# To do:
Below are the records; restate all of them exactly.

# Material for the task:
■ ■ ■ ■ ■ ■ ■
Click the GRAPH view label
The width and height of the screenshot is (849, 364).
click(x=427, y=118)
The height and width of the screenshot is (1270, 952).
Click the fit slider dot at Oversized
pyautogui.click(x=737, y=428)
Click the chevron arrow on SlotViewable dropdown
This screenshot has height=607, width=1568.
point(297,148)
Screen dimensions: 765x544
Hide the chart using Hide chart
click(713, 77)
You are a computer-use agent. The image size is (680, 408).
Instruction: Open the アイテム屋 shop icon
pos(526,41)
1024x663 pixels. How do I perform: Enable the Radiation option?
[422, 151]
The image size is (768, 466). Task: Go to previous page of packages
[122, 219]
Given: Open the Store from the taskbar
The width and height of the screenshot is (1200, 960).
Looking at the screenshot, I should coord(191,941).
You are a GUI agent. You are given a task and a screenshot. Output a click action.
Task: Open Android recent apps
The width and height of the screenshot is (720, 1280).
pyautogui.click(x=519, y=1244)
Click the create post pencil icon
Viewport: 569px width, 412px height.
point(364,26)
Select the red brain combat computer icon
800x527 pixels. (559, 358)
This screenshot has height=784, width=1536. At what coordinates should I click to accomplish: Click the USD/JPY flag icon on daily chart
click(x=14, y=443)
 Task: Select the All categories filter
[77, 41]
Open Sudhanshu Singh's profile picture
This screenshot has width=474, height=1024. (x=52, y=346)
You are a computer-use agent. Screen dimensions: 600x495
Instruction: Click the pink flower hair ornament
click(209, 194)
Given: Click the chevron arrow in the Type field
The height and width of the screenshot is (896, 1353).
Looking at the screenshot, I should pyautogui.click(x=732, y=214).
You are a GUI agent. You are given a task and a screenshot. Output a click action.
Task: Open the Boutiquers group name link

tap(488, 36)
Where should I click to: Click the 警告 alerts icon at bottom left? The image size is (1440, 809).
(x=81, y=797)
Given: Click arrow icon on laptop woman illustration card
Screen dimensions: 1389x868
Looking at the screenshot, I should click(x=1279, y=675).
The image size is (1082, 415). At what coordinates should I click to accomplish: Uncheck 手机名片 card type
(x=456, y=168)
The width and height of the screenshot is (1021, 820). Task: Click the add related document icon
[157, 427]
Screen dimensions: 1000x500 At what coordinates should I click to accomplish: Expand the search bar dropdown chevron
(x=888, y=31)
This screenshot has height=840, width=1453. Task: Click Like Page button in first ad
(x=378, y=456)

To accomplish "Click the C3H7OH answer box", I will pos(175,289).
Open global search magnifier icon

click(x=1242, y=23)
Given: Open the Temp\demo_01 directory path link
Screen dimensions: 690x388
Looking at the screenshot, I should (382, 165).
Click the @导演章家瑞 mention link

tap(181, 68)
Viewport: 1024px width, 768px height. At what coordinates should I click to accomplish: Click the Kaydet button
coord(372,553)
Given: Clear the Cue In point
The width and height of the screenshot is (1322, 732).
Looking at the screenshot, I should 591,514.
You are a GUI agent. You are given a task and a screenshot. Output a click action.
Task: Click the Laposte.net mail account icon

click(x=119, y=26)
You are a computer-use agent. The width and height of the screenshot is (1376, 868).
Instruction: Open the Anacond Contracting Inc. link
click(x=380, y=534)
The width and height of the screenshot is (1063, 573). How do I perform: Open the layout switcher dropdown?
■ ■ ■ ■ ■ ■ ■
# Written solution:
Click the GRAPH view label
The width and height of the screenshot is (849, 364).
click(x=427, y=118)
The height and width of the screenshot is (1270, 952).
Click the fit slider dot at Oversized
pyautogui.click(x=737, y=428)
Click the chevron arrow on SlotViewable dropdown
This screenshot has height=607, width=1568.
point(297,148)
Screen dimensions: 765x544
Hide the chart using Hide chart
click(713, 77)
You are a computer-use agent. The image size is (680, 408).
Instruction: Open the アイテム屋 shop icon
pos(526,41)
1024x663 pixels. How do I perform: Enable the Radiation option?
[422, 151]
The image size is (768, 466). Task: Go to previous page of packages
[122, 219]
Given: Open the Store from the taskbar
The width and height of the screenshot is (1200, 960).
Looking at the screenshot, I should coord(191,941).
You are a GUI agent. You are given a task and a screenshot. Output a click action.
Task: Open Android recent apps
The width and height of the screenshot is (720, 1280).
pyautogui.click(x=519, y=1244)
Click the create post pencil icon
Viewport: 569px width, 412px height.
point(364,26)
Select the red brain combat computer icon
800x527 pixels. (559, 358)
This screenshot has height=784, width=1536. At what coordinates should I click to accomplish: Click the USD/JPY flag icon on daily chart
click(x=14, y=443)
 Task: Select the All categories filter
[77, 41]
Open Sudhanshu Singh's profile picture
This screenshot has width=474, height=1024. (x=52, y=346)
You are a computer-use agent. Screen dimensions: 600x495
Instruction: Click the pink flower hair ornament
click(209, 194)
Given: Click the chevron arrow in the Type field
The height and width of the screenshot is (896, 1353).
Looking at the screenshot, I should pyautogui.click(x=732, y=214).
You are a GUI agent. You are given a task and a screenshot. Output a click action.
Task: Open the Boutiquers group name link

tap(488, 36)
Where should I click to: Click the 警告 alerts icon at bottom left? The image size is (1440, 809).
(x=81, y=797)
Given: Click arrow icon on laptop woman illustration card
Screen dimensions: 1389x868
Looking at the screenshot, I should click(x=1279, y=675).
The image size is (1082, 415). At what coordinates should I click to accomplish: Uncheck 手机名片 card type
(x=456, y=168)
The width and height of the screenshot is (1021, 820). Task: Click the add related document icon
[157, 427]
Screen dimensions: 1000x500 At what coordinates should I click to accomplish: Expand the search bar dropdown chevron
(x=888, y=31)
This screenshot has height=840, width=1453. Task: Click Like Page button in first ad
(x=378, y=456)

To accomplish "Click the C3H7OH answer box", I will pos(175,289).
Open global search magnifier icon

click(x=1242, y=23)
Given: Open the Temp\demo_01 directory path link
Screen dimensions: 690x388
Looking at the screenshot, I should (382, 165).
Click the @导演章家瑞 mention link

tap(181, 68)
Viewport: 1024px width, 768px height. At what coordinates should I click to accomplish: Click the Kaydet button
coord(372,553)
Given: Clear the Cue In point
The width and height of the screenshot is (1322, 732).
Looking at the screenshot, I should 591,514.
You are a GUI agent. You are given a task and a screenshot. Output a click action.
Task: Click the Laposte.net mail account icon

click(x=119, y=26)
You are a computer-use agent. The width and height of the screenshot is (1376, 868).
Instruction: Open the Anacond Contracting Inc. link
click(x=380, y=534)
The width and height of the screenshot is (1063, 573). How do I perform: Open the layout switcher dropdown?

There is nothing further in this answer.